Document
>> BEGIN

I was thinking about cootie catchers this weekend, when Jaybird invited contributors and readers alike to take two separate personality tests, the Myers Briggs and the Enneagram. A lot of people took them, myself included, and it was a fun way to break the recent tedium of election bickering. Those of us that took them scanned the others’ scores, wondering who did or didn’t score exactly as might have been predicted, and whose score revealed an as-of-yet undiscovered intellectual soul mate. To me, these kinds of personality tests are the modern-day adult version of cootie catchers: they’re fun, they can break the ice and provide topics of conversation, and they allow us to focus on that most precious of topics, ourselves. The other and most important thing that personality tests have in common with cootie catchers is that they are terrible predictors for people’s behaviors, and provide no real insight save what we might glean from observing ourselves observe the results.
My first experience with the Myers Briggs was in the mid 1990s, when I needed to take (and, for lack of a better word, pass) the test as a condition of employment for a job. I was also required to undergo a handwriting analysis, which was a little worrying since I have pretty atrocious, doctor-prescription-like penmanship. But I passed each and was hired, and within a short time was heading up my department and reviewing other perspective employees’ Myers Brigg test results. (The absurd handwriting test was discarded shortly after my hire.) If I recall correctly, we paid about $350 for each Myers Briggs test administered. When I look back at the people we hired based on Myers Briggs scoring, I go back and forth on which part I find more amusing: the fact that the tests were such consistently terrible predictors of success, or the fact that my company clung so strongly to the belief that they were a necessary tool to building a stable, competent sales force despite all evidence to the contrary.
For a long while I wondered if reason for its failings was that the Myers Briggs was too easy to cheat. We were hiring salespeople. Most of the people applying really wanted to job. So perhaps, I theorized, they weren’t answering honestly and just telling the test what they thought it wanted to hear (in, ironically, pretty stereo-typical salesperson fashion). Now, however, I have come to believe that the entire concept is deeply flawed. Even if those taking the test are being honest, I believe its predictive capabilities rely on nothing more than random luck.
There are a number of reasons I think this, but the biggest is this: People are simply more complex than the prefabricated toy boxes the Myers Briggs-like tests wish to put us away in. As an example, let me take two questions from the tests Jaybird linked to, one from the Myers Briggs and one from the Enneagram:
I’ve been: (a) a bit cynical and skeptical, or (b) mushy and sentimental
YES or NO: You prefer meeting in small groups over interaction?with lots of people
Both of these question suffers from the same problem: each mistakenly assumes that people are divided along very neat dichotomies of black and white. These assumed dichotomies do allow us to process perceived patterns more easily. But they also force us into error, because those dichotomies are a little more than a beautiful lie. For myself, neither of these choices makes any sense, and I know whatever choice I make will lead to the test making an incorrect determination about my skills, comfort levels, and very essense.

>> END

Instruction 1
In the essay on personality tests, how much did the writer's company pay for each Myers Briggs test it administered?
Instruction 2
Continue the essay on personality tests, picking up right after its last sentence.

Information shown
>> BEGIN

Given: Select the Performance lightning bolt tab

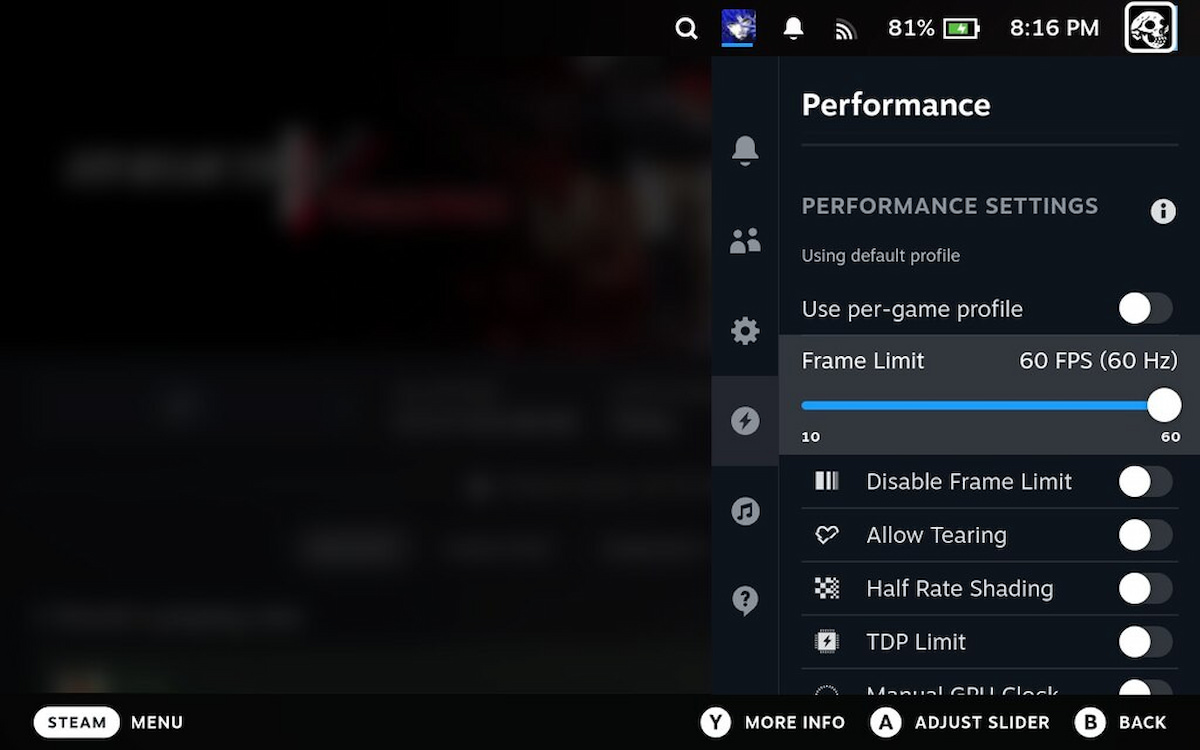Looking at the screenshot, I should 745,421.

>> END

Response 1
About $350 per test.

Response 2
The first question asks me, essentially, do I use reason or do I feel emotions; this is absurd because everyone I know does both. I might well choose either. In fact, whichever one I do choose probably says more about what meeting I just got out of or what book I just put down than it does who I am as a person.
The second question is even worse for someone like me. Because of the sentence structure, I am forced to answer “NO,” because I don’t prefer small groups to large ones – I like them both just fine. I could sit down and have a martini with the good Doctor Saunders or have pitchers of beer with the entire League staff, and both of those scenarios would be pretty space awesome. Neither makes me uncomfortable. But I am aware that if I answer “NO” the test is going to assume a lack of comfort with intimate inter-personal communication, and if I answer “YES” the test is going to assume a lack of comfort being in front of people. Neither of those things is remotely true. The truth is that I’m just more complex than that. Everybody is more complex than that.
Another problem with the tests is made obvious with questions such as these:
YES or NO: You readily help people while asking nothing in return
Much of my success has been: (a) due to my talent for making a favorable impression, or (b) achieved despite my lack of interest in developing “interpersonal skills”
Each of these questions relies on a high degree of self-awareness that far too many people lack. I suspect that almost everyone answers the first question “YES,” despite the obvious fact that under some circumstances almost everyone helps just for the sake of helping, and under most circumstances almost no one does. Similarly, I have done a lot of management and employee intervention work for clients over the years. And based on that experience, I can tell you that the more likely someone is to not question how awesome their “interpersonal skills” are, the more likely they are to be really terrible at playing with others. If there is a person out there that attributes his or her complete and constant inability to get along with most other people in a group for reasons other than “it’s the groups fault, I’m doing everything perfectly,” then I have yet to work with them.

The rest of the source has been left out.